Miss Ellen eut un sourire mélancolique.
– Pensez-vous, dit-elle, que je n’ai pas mon orgueil, moi ?
– Cela est certain, miss Ellen.
– Eh bien ! cet orgueil, je vous l’ai sacrifié.
Et comme Milon la regardait avec étonnement, miss Ellen continua :
– Les fénians travaillent à je ne sais quel plan mystérieux ; vous autres, poursuivit miss Ellen, vous avez creusé un souterrain.
Moi seule, je n’ai rien fait encore ; mais que les fénians échouent, que votre plan avorte, et c’est moi qui alors le sauverai.
– Vous ! dit Milon d’un air de doute.
– Je me nomme miss Ellen Palmure, dit la jeune fille, je suis la fille d’un pair d’Angleterre, et je saurai bien, s’il le faut, aller me jeter aux pieds de la reine et obtenir la grâce de celui a qui j’ai donné ma vie et mon cœur tout entier.
Ses yeux brillaient d’un sombre enthousiasme tandis qu’elle parlait ainsi.
– Mais nous n’aurons pas besoin de cela, dit Milon.
Miss Ellen, je vous le répète, dans quelques heures le maître sera parmi nous.
– Dieu vous entende ! murmura la jeune fille.
Et ils continuèrent à marcher.
Ils arrivèrent ainsi au bas de Sermon Lane et suivirent le bord de la Tamise.
Le brouillard avait reconquis son domaine et le fleuve avait disparu sous sa couche épaisse.
Mais on entendait le clapotis des flots qui rongeaient, la rive en passant, et un plus loin, la respiration haletante d’une machine à vapeur.
C’était le steamer qui chauffait.
Milon mit deux doigts sur sa bouche et fit entendra un coup de sifflet.
– Attendons, dit-il.
Peu après, miss Ellen entendit un bruit d’avirons qui battaient l’eau et semblaient s’approcher du bord.
Puis, quelques secondes s’écoulèrent et, perçant le brouillard, une barque vint heurter le bord et fit jaillir un flot d’écume autour d’elle.
Alors Milon dit à l’homme qui se dressa du fond de la barque :
– Viens-tu du Shocking !
– Yes ! répondit le matelot.
– Embarquez, miss Ellen, dit Milon.
Et il fit monter la jeune fille dans la barque.
Puis il ajouta :
– C’est Marmouset qui a baptisé le steamer : il se nomme Shocking.
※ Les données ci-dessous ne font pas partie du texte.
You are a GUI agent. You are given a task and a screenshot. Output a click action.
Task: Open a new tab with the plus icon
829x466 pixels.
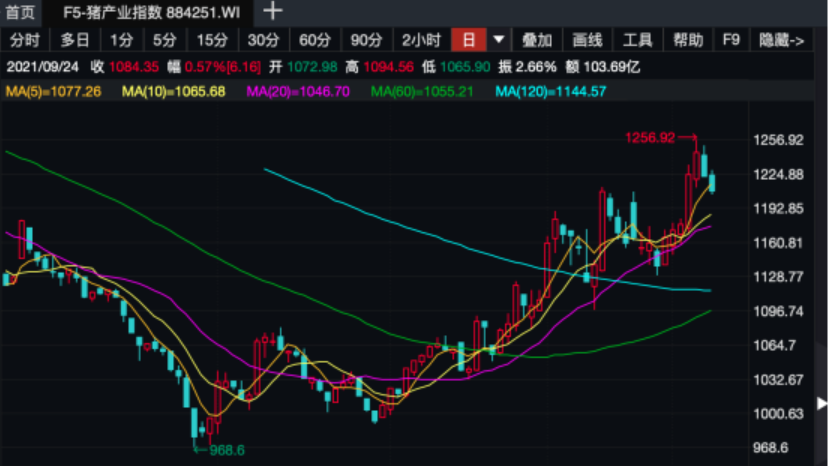pos(272,12)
Le capitaine est un ami de William. Il nous est dévoué.
Le matelot qui conduisait l’embarcation poussa au large, et miss Ellen vit bientôt le steamer se détacher en noir sur le fond rouge du brouillard.
Dix minutes après, elle était à bord.
– À bientôt, miss Ellen, lui dit Milon ; il est huit heures, à minuit nous serons tous réunis.
Et il redescendit dans la barque et dit au matelot :
– Mets-moi sous le pont de Waterloo.
La barque remonta la Tamise à force de rames et eut bientôt abordé à l’endroit indiqué par Milon.
Alors celui-ci sauta à terre et remonta vers le Strand.
Il appela un cab qui passait à vide, sauta dedans et se fit conduire dans Osborn street.
C’était là qu’était le charpentier que lui avait indiqué Marmouset et qui avait construit l’échelle se démontant en quatre morceaux.
Et une heure après, muni de l’échelle, Milon était de retour dans Old Bailey.